_What is being asked_
Retype the lines of the material below, from the line with "Medium Resolution (146, 628)" through the last line of the material, including both of those lines.

··· Data supplied

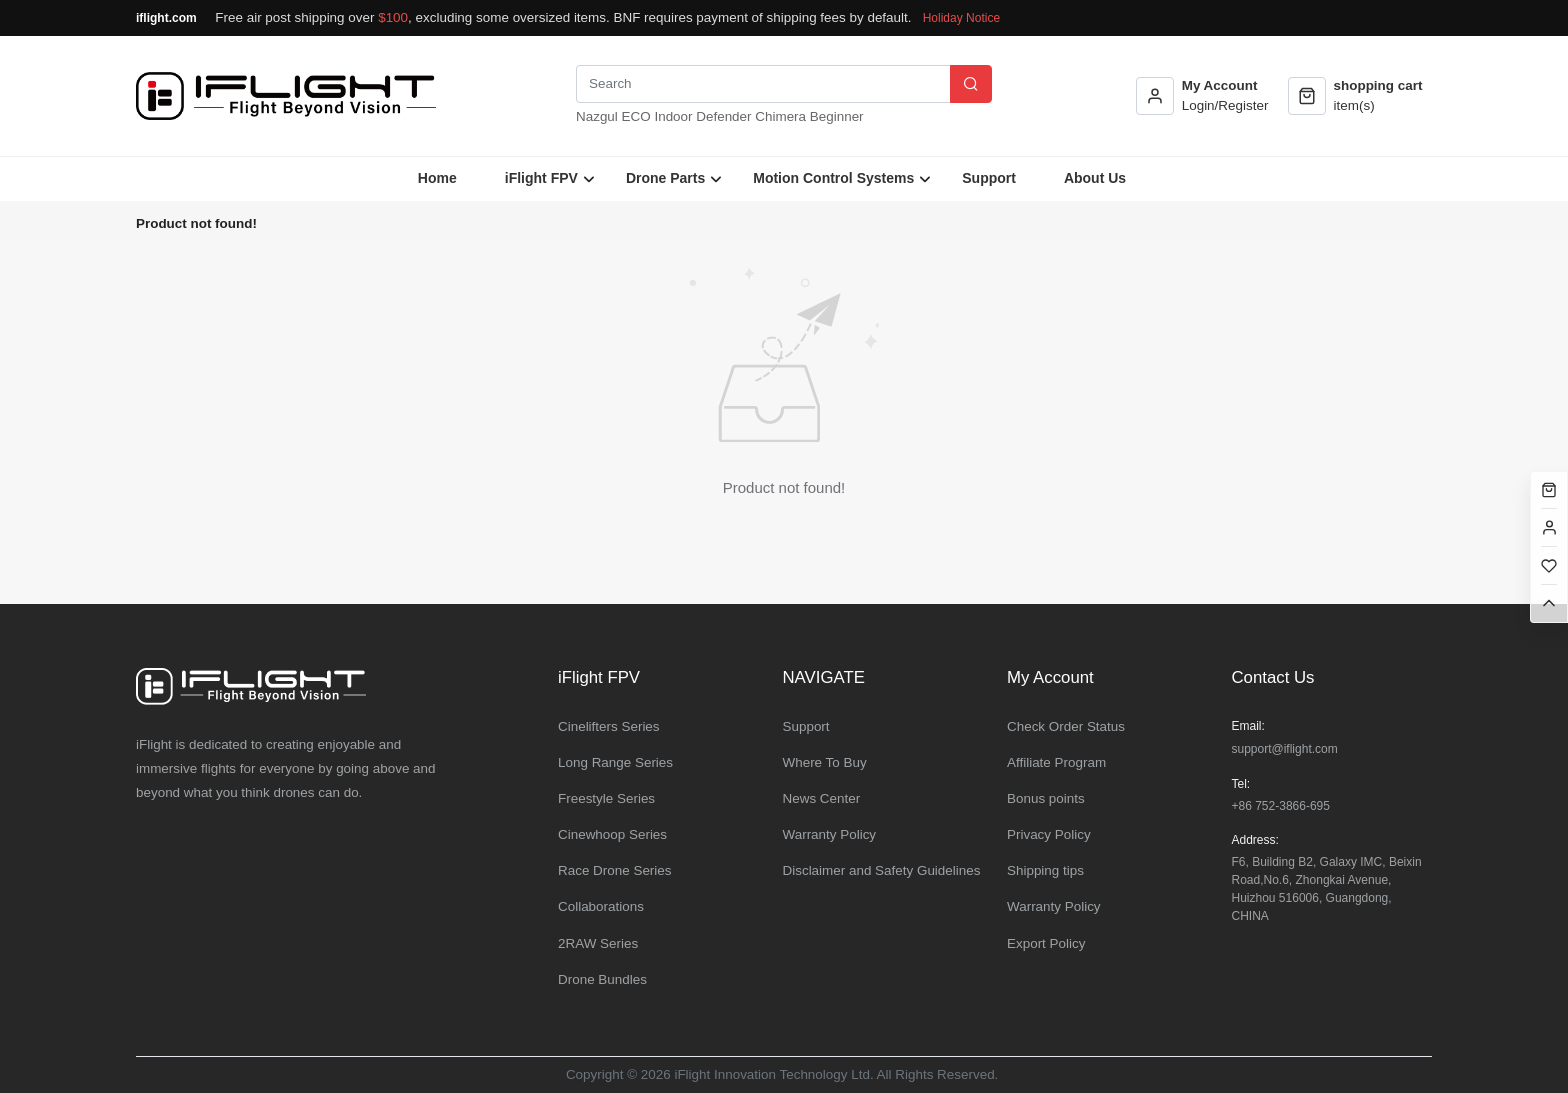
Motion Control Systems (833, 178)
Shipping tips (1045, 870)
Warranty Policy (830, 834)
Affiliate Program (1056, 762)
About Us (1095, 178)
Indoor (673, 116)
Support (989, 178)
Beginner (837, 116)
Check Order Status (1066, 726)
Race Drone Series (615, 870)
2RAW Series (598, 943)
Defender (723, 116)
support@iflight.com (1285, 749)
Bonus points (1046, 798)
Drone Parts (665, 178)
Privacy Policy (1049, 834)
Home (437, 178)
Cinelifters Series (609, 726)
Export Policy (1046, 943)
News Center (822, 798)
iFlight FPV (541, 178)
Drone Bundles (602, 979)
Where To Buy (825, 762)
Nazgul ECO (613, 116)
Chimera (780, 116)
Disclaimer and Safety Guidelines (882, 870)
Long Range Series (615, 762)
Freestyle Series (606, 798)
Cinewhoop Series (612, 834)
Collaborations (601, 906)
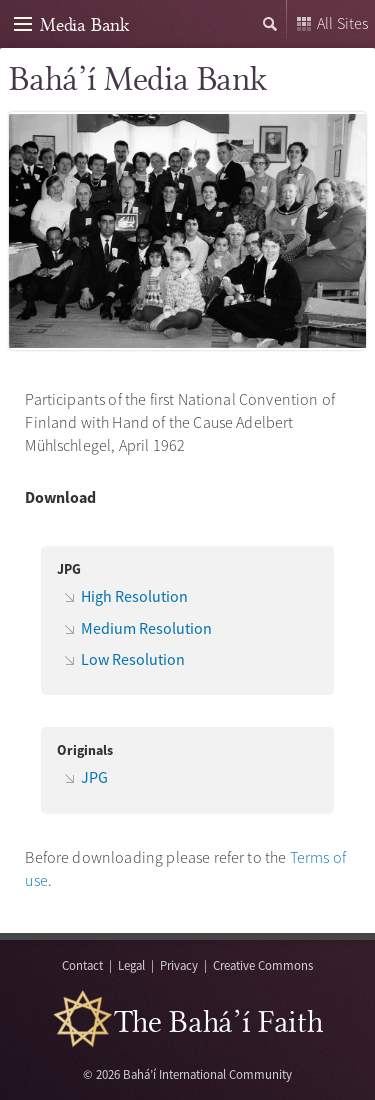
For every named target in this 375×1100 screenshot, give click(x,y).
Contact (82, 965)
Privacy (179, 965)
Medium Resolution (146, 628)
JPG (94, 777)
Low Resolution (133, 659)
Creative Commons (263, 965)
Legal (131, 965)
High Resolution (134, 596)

······

_Answer to the problem_
Medium Resolution (146, 628)
JPG (94, 777)
Low Resolution (133, 659)
Creative Commons (263, 965)
Legal (131, 965)
High Resolution (134, 596)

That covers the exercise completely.